Les prosélytes s’obstinent à offrir des Bibles aux élèves
Religion
Cette semaine, l’association internationale des Gédéons a abordé des élèves à la sortie d’un cycle dans le canton de Genève. Son président s’en explique et déclare vouloir faire de même à Lausanne

«Aujourd’hui nous offrons un cadeau à tous les élèves, une Bible». C’est avec ces mots que les enfants du cycle d’orientation de Drize à Carouge ont été abordés mercredi à la sortie de l’école: «Ça m’a étonné, témoigne un garçon, c’est un peu comme si on distribuait des crucifix. Mais je l’ai prise, tout comme mon copain musulman, parce que si on croit en Dieu, on ne met pas ce livre à la poubelle.»
Dans un canton où la laïcité règne à l’école, cette distribution de l’Association internationale des Gédéons, une organisation évangélique américaine, a froissé de nombreux parents. Mais son responsable romand Jean-Daniel Zürcher, ancien conseiller municipal de Villars-Sainte-Croix, ne s’en émeut pas: «A 11 ans, un enfant a suffisamment de discernement pour accepter ou refuser un livre religieux. Nous sommes un pays judéo-chrétien et il nous paraît normal de délivrer ainsi la bonne parole».
Nous ne cherchons pas des adhérents, nous ne sommes pas une Eglise
Pour lui, ce n’est pas du prosélytisme: «Nous ne cherchons pas des adhérents, nous ne sommes pas une Eglise, pas des évangélistes mais des professionnels qui propageons la parole de la Bible». Fondée au dix-neuvième siècle aux Etats-Unis, cette association est une œuvre philanthropique interecclésiastique de sensibilité évangélique pourtant. «Issu du mouvement piétiste, c’est un courant traditionnel et conventionnel, mais pas agressif dans son prosélytisme», explique Christophe Monnot, sociologue des religions à l’Université de Lausanne. Dans le magazine d’information protestante évangélique Christianisme aujourd’hui, les Gédéons se vantaient d’avoir distribué 1836 Nouveaux Testaments aux abords des cycles d’orientation en 2010 à Genève.

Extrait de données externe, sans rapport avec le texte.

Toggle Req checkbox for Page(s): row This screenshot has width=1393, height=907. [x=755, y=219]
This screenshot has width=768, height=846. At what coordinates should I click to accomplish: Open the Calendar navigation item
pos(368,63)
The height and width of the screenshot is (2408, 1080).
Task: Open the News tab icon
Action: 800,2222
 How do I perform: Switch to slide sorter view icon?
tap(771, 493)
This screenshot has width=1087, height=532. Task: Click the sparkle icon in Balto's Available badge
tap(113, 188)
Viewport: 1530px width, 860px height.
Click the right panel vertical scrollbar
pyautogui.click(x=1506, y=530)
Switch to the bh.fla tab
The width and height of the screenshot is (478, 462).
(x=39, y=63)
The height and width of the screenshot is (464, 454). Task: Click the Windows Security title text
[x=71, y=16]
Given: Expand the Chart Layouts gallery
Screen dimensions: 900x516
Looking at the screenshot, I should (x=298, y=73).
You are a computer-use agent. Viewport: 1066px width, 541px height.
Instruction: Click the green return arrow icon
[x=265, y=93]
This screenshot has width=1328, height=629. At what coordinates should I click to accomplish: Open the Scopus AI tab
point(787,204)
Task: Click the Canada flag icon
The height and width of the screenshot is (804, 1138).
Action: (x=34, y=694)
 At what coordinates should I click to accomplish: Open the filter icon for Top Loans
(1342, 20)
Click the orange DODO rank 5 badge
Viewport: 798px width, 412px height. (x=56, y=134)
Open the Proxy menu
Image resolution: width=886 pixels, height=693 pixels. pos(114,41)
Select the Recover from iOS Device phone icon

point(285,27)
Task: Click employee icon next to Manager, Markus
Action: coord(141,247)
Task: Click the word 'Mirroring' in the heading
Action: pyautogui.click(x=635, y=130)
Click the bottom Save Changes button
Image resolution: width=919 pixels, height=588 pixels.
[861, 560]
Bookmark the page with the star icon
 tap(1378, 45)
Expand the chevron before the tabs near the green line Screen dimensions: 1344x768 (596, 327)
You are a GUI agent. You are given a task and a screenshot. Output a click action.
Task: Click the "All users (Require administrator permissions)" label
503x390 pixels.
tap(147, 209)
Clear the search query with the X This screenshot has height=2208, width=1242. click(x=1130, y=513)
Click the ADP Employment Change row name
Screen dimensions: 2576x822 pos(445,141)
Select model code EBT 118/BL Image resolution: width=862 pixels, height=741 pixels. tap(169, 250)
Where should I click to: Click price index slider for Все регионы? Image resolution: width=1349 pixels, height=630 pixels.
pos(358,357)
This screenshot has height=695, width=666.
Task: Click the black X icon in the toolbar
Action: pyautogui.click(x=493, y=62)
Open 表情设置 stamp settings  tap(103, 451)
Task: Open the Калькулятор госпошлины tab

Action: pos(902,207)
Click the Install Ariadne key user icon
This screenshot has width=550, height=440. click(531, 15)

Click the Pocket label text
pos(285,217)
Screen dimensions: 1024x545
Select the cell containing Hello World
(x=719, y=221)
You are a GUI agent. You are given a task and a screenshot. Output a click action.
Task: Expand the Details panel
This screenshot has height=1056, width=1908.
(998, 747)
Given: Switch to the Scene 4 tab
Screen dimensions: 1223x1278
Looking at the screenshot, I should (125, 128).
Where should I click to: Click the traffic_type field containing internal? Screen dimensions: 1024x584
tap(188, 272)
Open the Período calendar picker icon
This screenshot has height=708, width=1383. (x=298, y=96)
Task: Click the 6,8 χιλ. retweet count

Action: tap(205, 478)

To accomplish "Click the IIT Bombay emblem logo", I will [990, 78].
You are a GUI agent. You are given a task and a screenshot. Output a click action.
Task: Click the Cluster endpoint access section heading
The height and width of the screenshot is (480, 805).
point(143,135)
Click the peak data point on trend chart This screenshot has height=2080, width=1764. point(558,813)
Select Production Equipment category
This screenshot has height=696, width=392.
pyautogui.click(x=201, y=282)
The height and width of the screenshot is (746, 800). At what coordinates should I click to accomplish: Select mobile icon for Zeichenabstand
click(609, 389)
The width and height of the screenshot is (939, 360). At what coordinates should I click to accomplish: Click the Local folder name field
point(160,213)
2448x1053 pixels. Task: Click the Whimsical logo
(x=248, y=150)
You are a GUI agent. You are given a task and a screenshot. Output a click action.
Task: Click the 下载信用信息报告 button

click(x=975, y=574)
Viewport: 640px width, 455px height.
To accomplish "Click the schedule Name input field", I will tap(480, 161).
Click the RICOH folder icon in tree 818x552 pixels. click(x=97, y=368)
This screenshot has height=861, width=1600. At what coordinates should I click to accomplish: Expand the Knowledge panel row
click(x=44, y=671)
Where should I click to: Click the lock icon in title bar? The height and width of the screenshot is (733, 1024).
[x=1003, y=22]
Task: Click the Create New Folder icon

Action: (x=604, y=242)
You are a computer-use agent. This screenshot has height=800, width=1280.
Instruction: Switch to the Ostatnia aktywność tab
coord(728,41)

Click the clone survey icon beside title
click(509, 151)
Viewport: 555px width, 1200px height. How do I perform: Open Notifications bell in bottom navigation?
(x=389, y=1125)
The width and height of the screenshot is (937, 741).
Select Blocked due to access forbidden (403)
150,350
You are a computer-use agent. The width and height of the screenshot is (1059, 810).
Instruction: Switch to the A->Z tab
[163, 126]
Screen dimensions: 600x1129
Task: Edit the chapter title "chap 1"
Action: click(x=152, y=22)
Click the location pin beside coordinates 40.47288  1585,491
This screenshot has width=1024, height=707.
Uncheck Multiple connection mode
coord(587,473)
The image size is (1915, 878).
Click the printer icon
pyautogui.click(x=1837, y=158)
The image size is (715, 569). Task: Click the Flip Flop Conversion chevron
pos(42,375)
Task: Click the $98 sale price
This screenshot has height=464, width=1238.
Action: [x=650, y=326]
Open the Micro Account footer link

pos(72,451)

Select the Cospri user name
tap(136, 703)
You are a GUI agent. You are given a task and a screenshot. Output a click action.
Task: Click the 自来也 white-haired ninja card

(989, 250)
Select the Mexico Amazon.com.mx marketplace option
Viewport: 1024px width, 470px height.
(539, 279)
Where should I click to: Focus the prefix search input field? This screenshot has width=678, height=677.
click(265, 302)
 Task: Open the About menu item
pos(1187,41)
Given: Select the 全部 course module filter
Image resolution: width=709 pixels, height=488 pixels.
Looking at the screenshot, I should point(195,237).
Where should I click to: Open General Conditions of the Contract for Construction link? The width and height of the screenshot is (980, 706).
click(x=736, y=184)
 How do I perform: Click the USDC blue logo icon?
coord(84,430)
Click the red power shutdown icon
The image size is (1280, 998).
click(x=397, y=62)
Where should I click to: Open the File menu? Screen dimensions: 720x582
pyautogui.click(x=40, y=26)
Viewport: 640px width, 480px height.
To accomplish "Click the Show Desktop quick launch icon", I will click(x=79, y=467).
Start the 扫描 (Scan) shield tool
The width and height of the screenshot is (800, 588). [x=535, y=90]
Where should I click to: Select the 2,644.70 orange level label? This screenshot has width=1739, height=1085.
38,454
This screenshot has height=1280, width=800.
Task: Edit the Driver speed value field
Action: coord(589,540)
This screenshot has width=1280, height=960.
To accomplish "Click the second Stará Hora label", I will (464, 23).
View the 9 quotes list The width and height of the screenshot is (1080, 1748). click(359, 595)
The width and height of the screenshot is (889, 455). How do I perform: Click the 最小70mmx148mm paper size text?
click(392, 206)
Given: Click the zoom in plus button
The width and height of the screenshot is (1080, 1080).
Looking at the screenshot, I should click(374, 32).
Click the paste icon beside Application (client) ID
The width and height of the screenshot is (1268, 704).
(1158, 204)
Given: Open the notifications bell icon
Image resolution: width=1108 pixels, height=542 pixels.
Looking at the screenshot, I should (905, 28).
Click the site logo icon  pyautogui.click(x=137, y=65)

Il ne nous appartient pas de sécuriser le chemin de l’école
Qu’en dit le Département de l’instruction publique (DIP)? «Notre action se limite au périmètre scolaire durant les horaires de cours, explique Pierre-Antoine Preti, porte-parole. Il ne nous appartient pas de sécuriser le chemin de l’école». En effet, cette affaire ne s’est pas déroulée dans le préau, mais à l’arrêt de bus qui le jouxte. Comme il appartient aux communes de régler le colportage, il aurait fallu une dénonciation pour que la police municipale intervienne. «Car ils n’ont pas demandé d’autorisation d’utiliser l’espace public», atteste le maire de Carouge, Alain Walder. L’auraient-ils fait qu’ils ne l’auraient pas obtenue: «Lorsque le prosélytisme est ciblé sur des mineurs, c’est inacceptable», estime-t-il.
Flou juridique
Le droit suisse étant assez permissif quant à la liberté d’opinion et de diffusion des idées, le flou règne au niveau juridique. Jean-Daniel Zürcher le sait et compte bien en profiter: «Il est légal de distribuer des livres sur la voie publique, notre constitution le permet. Nous l’avons déjà fait et nous le referons». Prochaine cible, la Haute école pédagogique du canton de Vaud à Lausanne, «où nous allons distribuer le Nouveau Testament à ses 2500 étudiants». Mais à Genève, la nouvelle loi sur la laïcité, si elle devait être acceptée en votation populaire, mettrait fin à ce genre de démarche en les soumettant à autorisations, fait savoir le canton.